» **Problem**:
Render the part of the listing below that starts at the line containing "Find the location of a particular element. This" and runs through the end of the listing as a JSON list of strings, one string per line, leaving out blank lines.
== Provided information ==
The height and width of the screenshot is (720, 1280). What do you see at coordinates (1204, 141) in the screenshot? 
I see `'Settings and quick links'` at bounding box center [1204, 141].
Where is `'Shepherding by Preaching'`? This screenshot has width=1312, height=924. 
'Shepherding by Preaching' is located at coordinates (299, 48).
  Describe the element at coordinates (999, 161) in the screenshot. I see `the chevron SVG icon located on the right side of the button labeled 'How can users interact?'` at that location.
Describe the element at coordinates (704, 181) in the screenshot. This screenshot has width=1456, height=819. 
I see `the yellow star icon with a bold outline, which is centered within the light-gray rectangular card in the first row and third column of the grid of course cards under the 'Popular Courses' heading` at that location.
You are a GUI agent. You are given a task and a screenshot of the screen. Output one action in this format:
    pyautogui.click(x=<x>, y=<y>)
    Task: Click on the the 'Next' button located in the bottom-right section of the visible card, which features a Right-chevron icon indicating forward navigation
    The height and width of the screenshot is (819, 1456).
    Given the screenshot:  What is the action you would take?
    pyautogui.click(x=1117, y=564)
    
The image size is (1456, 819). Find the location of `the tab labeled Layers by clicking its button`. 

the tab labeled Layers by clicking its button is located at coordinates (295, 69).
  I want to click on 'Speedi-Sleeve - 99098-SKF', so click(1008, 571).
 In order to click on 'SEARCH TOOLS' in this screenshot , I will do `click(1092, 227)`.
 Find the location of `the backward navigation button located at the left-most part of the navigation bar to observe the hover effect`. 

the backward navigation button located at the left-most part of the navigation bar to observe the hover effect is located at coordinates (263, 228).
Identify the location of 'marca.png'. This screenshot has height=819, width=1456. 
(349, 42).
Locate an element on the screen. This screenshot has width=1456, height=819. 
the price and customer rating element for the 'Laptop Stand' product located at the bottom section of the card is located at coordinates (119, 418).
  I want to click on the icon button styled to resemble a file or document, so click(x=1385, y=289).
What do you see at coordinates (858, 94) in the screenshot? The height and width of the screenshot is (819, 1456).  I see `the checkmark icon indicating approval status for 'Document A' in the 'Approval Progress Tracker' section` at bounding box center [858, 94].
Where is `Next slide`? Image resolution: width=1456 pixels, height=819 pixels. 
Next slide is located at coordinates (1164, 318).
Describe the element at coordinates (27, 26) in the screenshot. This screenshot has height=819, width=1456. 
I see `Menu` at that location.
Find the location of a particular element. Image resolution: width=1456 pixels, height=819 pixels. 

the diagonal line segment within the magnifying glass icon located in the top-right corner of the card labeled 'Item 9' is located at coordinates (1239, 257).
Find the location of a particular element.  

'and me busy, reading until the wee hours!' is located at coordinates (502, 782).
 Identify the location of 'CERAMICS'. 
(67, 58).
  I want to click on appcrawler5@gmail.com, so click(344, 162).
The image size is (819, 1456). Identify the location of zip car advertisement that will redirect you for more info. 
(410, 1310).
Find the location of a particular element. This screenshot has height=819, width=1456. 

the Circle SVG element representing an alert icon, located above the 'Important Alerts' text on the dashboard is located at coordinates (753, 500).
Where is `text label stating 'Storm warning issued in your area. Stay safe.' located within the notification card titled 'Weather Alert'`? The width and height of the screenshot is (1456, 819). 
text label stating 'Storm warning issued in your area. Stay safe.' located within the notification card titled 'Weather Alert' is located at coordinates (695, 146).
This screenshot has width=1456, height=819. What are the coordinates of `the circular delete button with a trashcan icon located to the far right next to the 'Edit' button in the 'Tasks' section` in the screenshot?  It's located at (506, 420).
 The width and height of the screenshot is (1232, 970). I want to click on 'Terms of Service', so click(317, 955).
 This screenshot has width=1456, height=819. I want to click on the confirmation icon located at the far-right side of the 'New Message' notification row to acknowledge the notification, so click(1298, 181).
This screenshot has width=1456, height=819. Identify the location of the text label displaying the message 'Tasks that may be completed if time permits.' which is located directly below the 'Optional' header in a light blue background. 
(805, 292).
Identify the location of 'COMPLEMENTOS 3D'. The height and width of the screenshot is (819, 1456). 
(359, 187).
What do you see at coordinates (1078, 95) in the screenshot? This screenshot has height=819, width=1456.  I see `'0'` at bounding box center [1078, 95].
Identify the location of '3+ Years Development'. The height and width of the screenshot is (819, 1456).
===
» **Output below**:
[
  "Find the location of a particular element. This screenshot has height=819, width=1456. ",
  "the Circle SVG element representing an alert icon, located above the 'Important Alerts' text on the dashboard is located at coordinates (753, 500).",
  "Where is `text label stating 'Storm warning issued in your area. Stay safe.' located within the notification card titled 'Weather Alert'`? The width and height of the screenshot is (1456, 819). ",
  "text label stating 'Storm warning issued in your area. Stay safe.' located within the notification card titled 'Weather Alert' is located at coordinates (695, 146).",
  "This screenshot has width=1456, height=819. What are the coordinates of `the circular delete button with a trashcan icon located to the far right next to the 'Edit' button in the 'Tasks' section` in the screenshot?  It's located at (506, 420).",
  " The width and height of the screenshot is (1232, 970). I want to click on 'Terms of Service', so click(317, 955).",
  " This screenshot has width=1456, height=819. I want to click on the confirmation icon located at the far-right side of the 'New Message' notification row to acknowledge the notification, so click(1298, 181).",
  "This screenshot has width=1456, height=819. Identify the location of the text label displaying the message 'Tasks that may be completed if time permits.' which is located directly below the 'Optional' header in a light blue background. ",
  "(805, 292).",
  "Identify the location of 'COMPLEMENTOS 3D'. The height and width of the screenshot is (819, 1456). ",
  "(359, 187).",
  "What do you see at coordinates (1078, 95) in the screenshot? This screenshot has height=819, width=1456.  I see `'0'` at bounding box center [1078, 95].",
  "Identify the location of '3+ Years Development'. The height and width of the screenshot is (819, 1456)."
]